▶ WORK TO COMPLETE
Starting at the line that contains "Given: Select the Management top-level tab" and continuing through the last of the items, rewrite those lines with "splitter handle" changed to "divider handle" and nothing else altered. Leave out the pictures.

** Start of EXTRACTED RECORDS **

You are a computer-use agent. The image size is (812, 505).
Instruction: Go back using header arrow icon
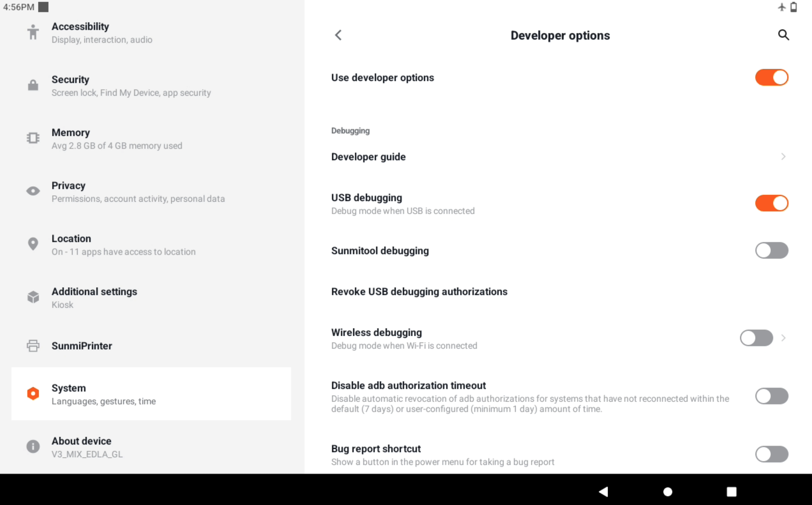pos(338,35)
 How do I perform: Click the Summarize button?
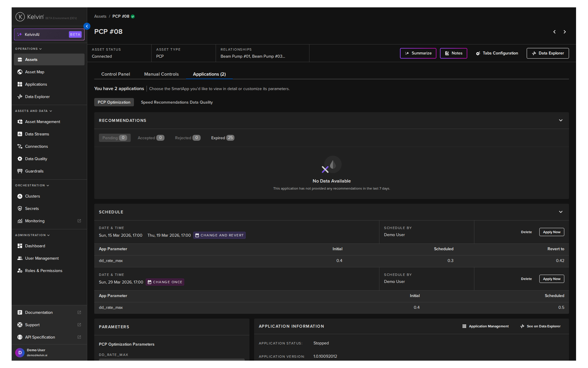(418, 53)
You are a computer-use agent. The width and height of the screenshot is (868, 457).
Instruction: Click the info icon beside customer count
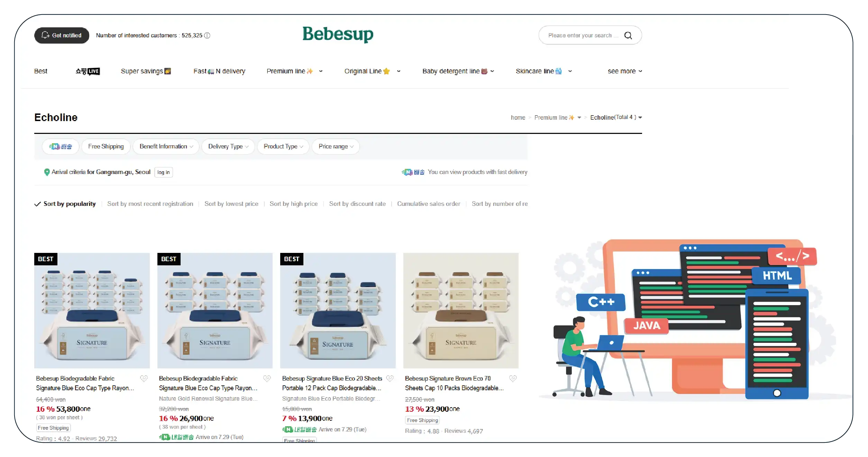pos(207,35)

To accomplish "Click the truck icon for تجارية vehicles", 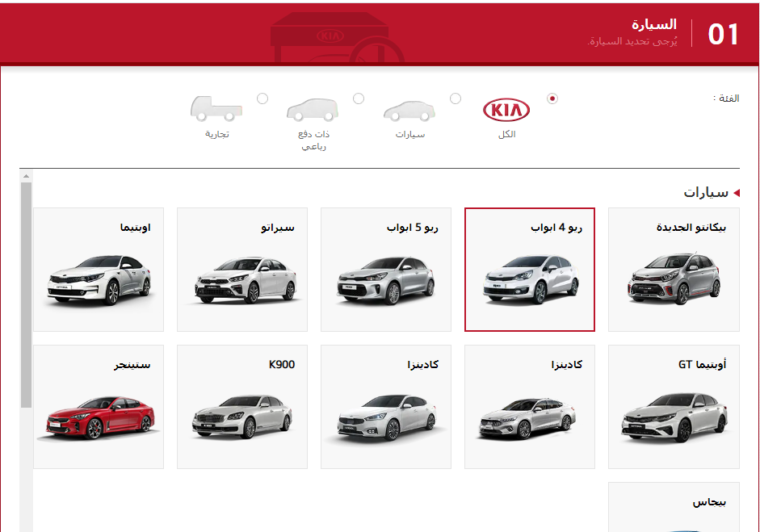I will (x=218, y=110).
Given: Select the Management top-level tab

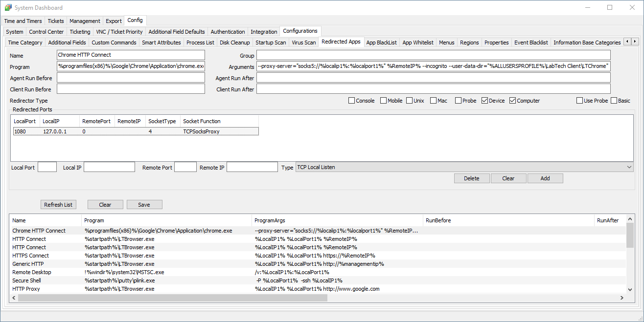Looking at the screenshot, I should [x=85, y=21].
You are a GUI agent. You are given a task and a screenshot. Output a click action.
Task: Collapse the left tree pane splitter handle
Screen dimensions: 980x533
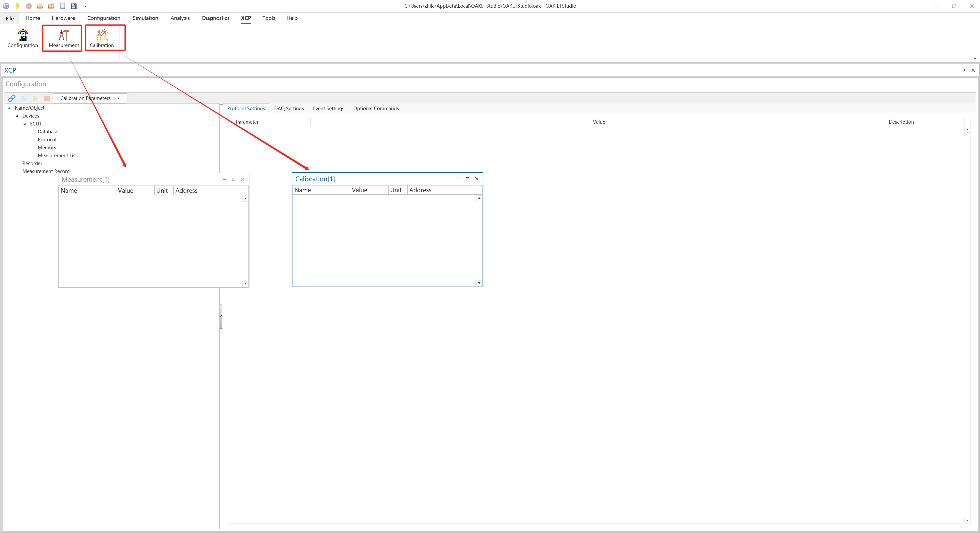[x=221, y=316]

** End of EXTRACTED RECORDS **

▶ TASK RESPONSE
Given: Select the Management top-level tab

Looking at the screenshot, I should [x=85, y=21].
You are a GUI agent. You are given a task and a screenshot. Output a click action.
Task: Collapse the left tree pane divider handle
Screen dimensions: 980x533
[x=221, y=316]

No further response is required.